At the heart of SDN architecture lies the SDN controller (SDNc). Logically positioned between network elements (NEs) and SDN applications (SDN apps), the SDNc provides an interface between the two. Its centralized position enables it to provide other SDN components with a global overview of what is happening in the network; it can configure NEs on the fly and determine the best path for traffic. The SDNc and the shift to centralized control set SDN architecture apart from traditional networks – in which control is distributed. Unfortunately, the centralized position of the SDNc makes it a primary surface for attack.
For the purposes of this article, we limited the scope of our study into the vulnerabilities of SDN to the single controller use case (with one controller governing the data plane), even though SDN architecture allows for several. Our discussion covers the SDN elements and their interactions in the single controller case, as well as the interactions between the SDNc and the management plane.
As defined by ONF1, a logically centralized control plane makes it possible to maintain a network-wide view of resources, which can then be exposed to the application layer. To provide such a centralized architecture, SDN uses one or more NEs that interface with the SDNc. The benefit of building networks in this way is simplified network management, and improved agility.
Benefits and vulnerabilities
SDN facilitates the integration of security appliances into networks, which can be implemented directly on top of the control plane, rather than being added as separate appliances or instantiated within multiple NEs. SDN’s centralized management approach enables events within the entire network to be collected and aggregated, The resulting broader, more coherent and more accurate image of the network’s status, makes security strategies both easier to enforce and to monitor.

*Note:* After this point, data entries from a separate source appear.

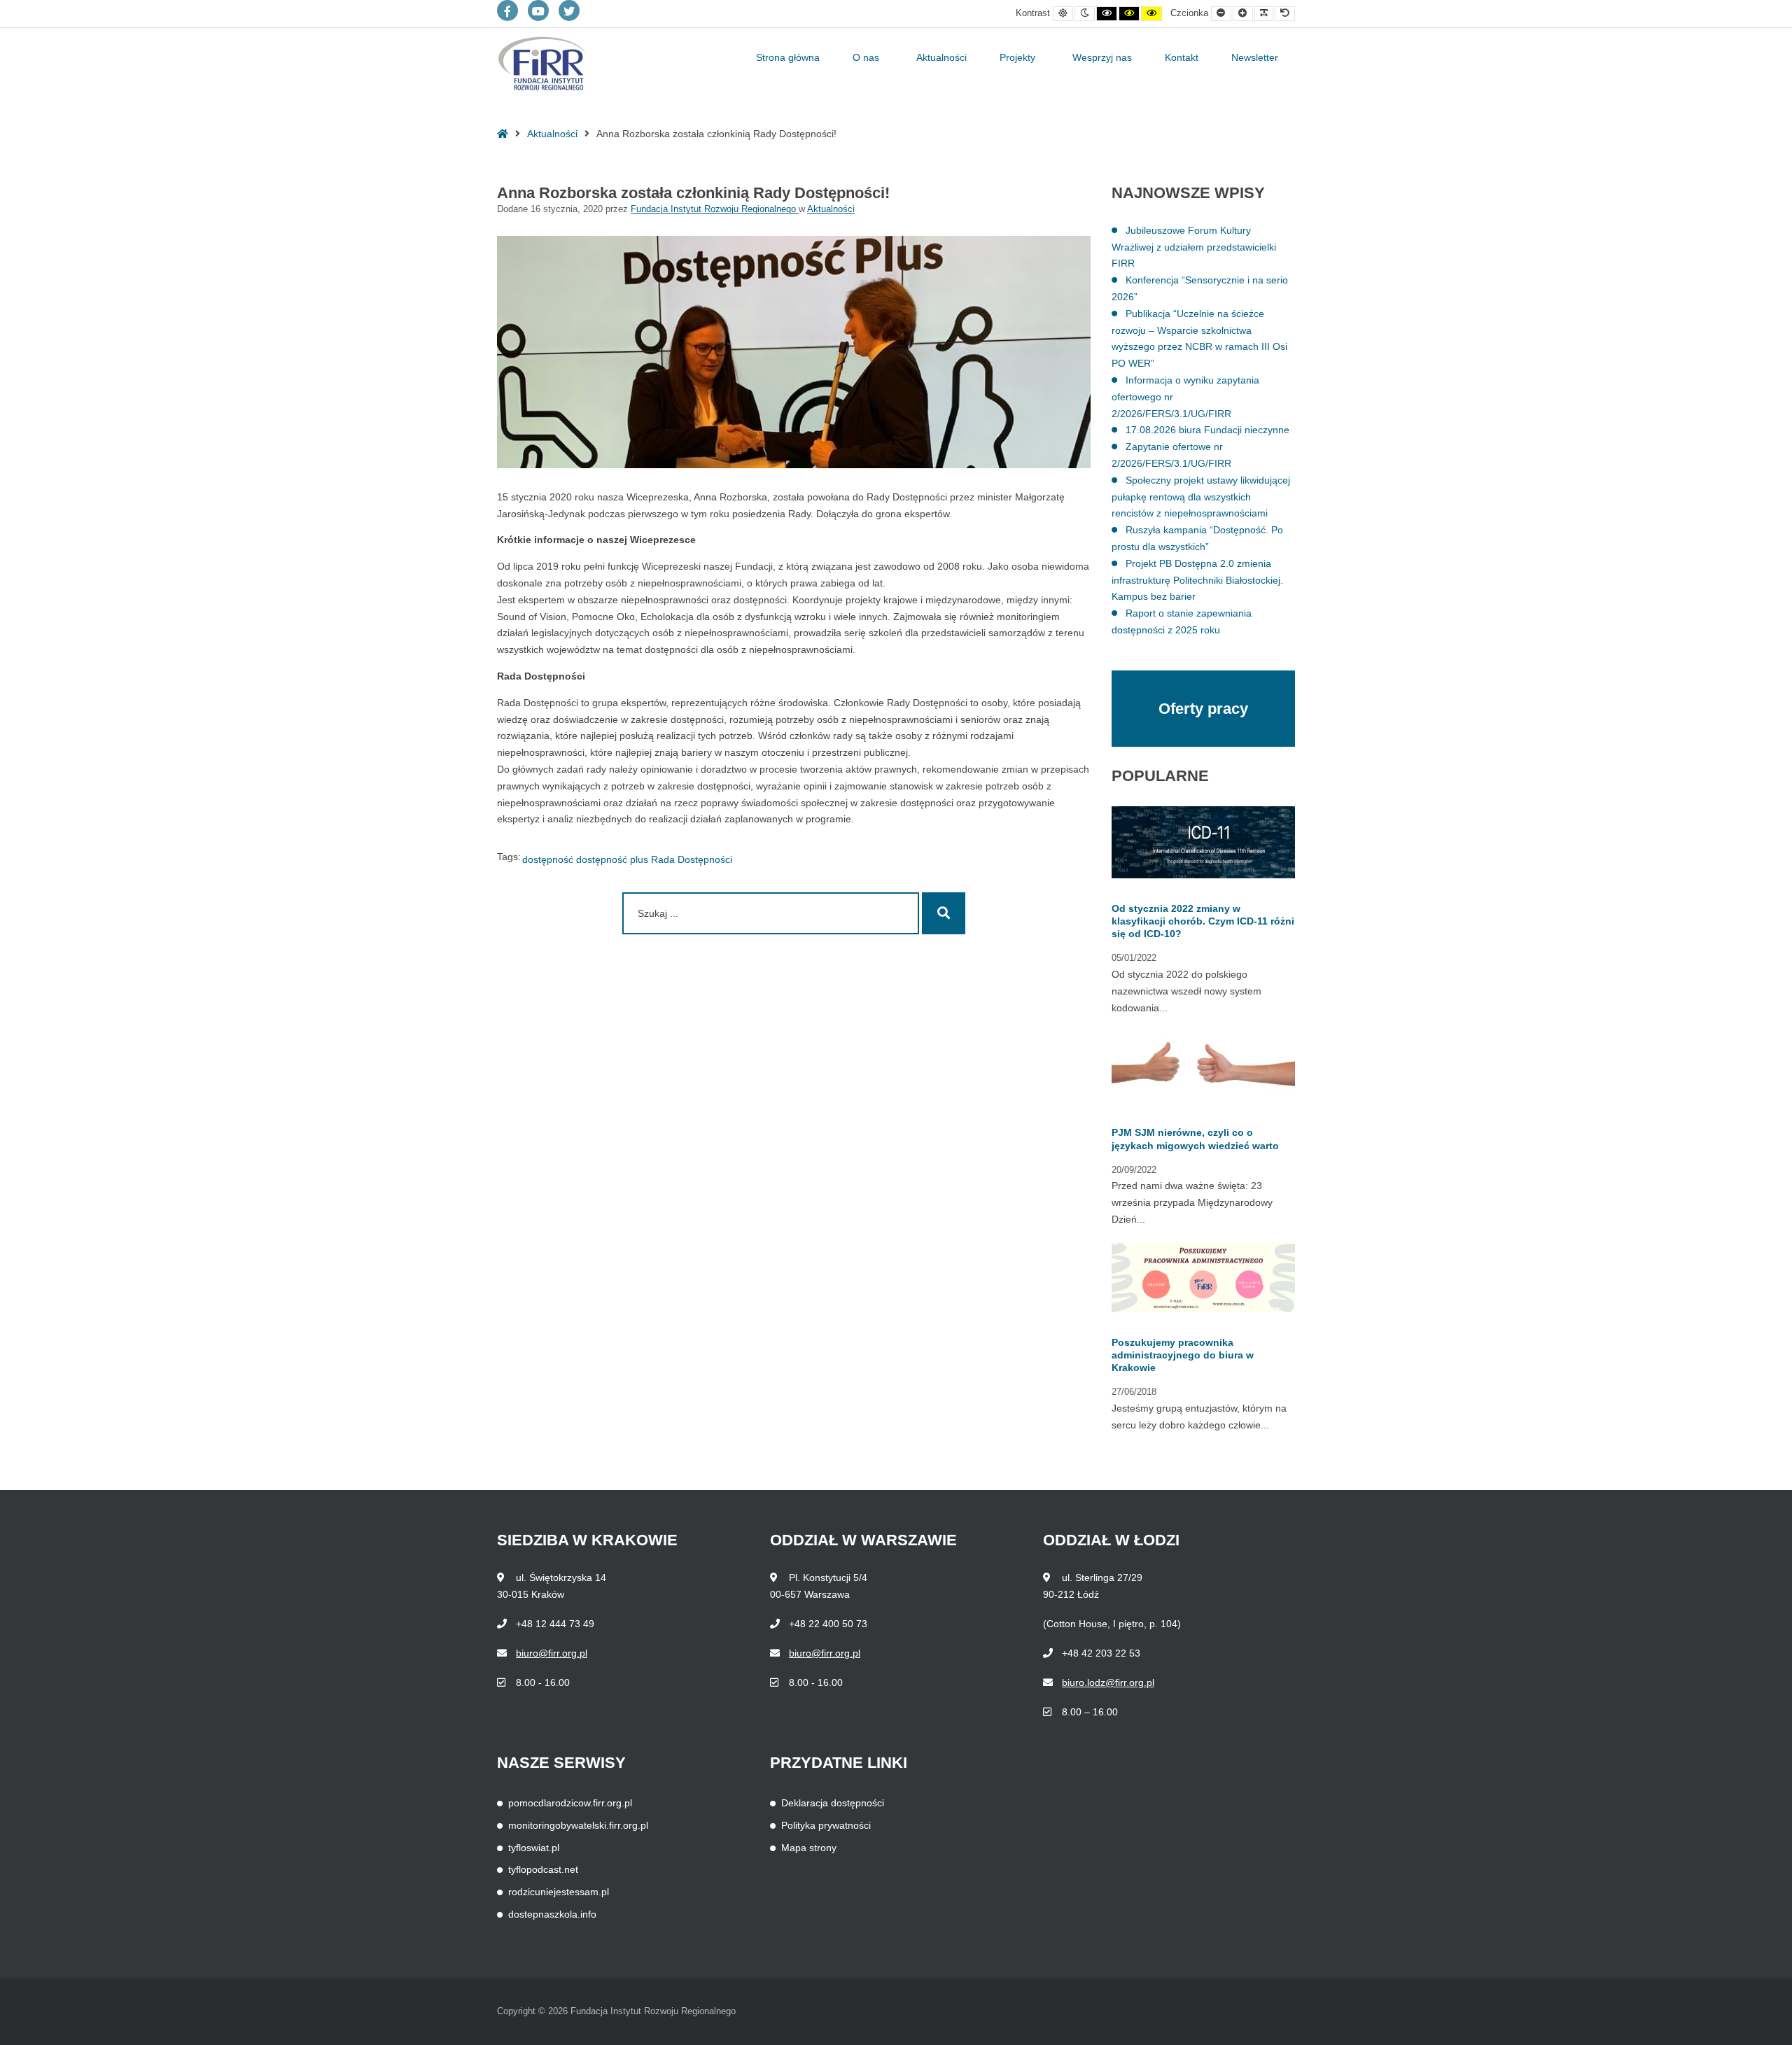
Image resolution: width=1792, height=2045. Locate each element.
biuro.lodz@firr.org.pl (1108, 1682)
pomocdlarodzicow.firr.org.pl (570, 1802)
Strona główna (788, 57)
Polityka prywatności (826, 1825)
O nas (866, 57)
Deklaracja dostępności (832, 1802)
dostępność (547, 859)
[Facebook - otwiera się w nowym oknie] (507, 10)
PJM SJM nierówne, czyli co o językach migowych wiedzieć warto (1195, 1139)
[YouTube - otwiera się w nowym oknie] (538, 10)
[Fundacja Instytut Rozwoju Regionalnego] (542, 63)
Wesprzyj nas (1102, 57)
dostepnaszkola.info (552, 1914)
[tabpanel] (1197, 1127)
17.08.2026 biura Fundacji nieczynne (1207, 429)
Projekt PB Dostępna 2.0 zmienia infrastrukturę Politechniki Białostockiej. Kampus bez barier (1197, 580)
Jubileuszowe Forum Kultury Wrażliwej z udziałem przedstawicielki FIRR (1194, 247)
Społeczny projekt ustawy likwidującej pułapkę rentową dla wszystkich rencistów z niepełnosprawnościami (1201, 497)
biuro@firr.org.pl (551, 1653)
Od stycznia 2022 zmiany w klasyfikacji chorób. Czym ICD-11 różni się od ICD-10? (1203, 921)
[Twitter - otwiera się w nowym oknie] (569, 10)
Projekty (1017, 57)
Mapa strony (808, 1847)
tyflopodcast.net (543, 1869)
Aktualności (941, 57)
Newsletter (1254, 57)
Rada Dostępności (691, 859)
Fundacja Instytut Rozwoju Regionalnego (715, 209)
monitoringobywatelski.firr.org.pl (578, 1825)
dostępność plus (612, 859)
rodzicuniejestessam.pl (558, 1891)
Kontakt (1181, 57)
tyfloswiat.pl (533, 1847)
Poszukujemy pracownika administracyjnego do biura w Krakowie (1183, 1355)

The ability to implement security mechanisms directly on top of the controller or on steering traffic at run time (using legacy appliances when necessary) makes it possible to dynamically add taps and sensors at various places in the network – which makes for more effective network monitoring. With an accurate picture of its status, the network can more readily detect attacks, and the number of false positives reported can be reduced. In practice, if a tap indicates to the SDNc that a device is showing signs of being hijacked by a botnet, the SDNc can steer the potentially offending traffic to an ids for analysis and monitoring. If the traffic is deemed malicious by the ids, the SDNc can filter it and instruct the first-hop NE accordingly.
Its ability to facilitate the collection of network-status information as well as enabling automatic detection and resolution of any breach in security, makes SDN ideal for integration into network threat intelligence centers and Service Operation Centers (SOCs). Unfortunately, the rich feature set of SDN also provides a larger attack surface compared with traditional networks – an issue documented in a number of recently published research papers2.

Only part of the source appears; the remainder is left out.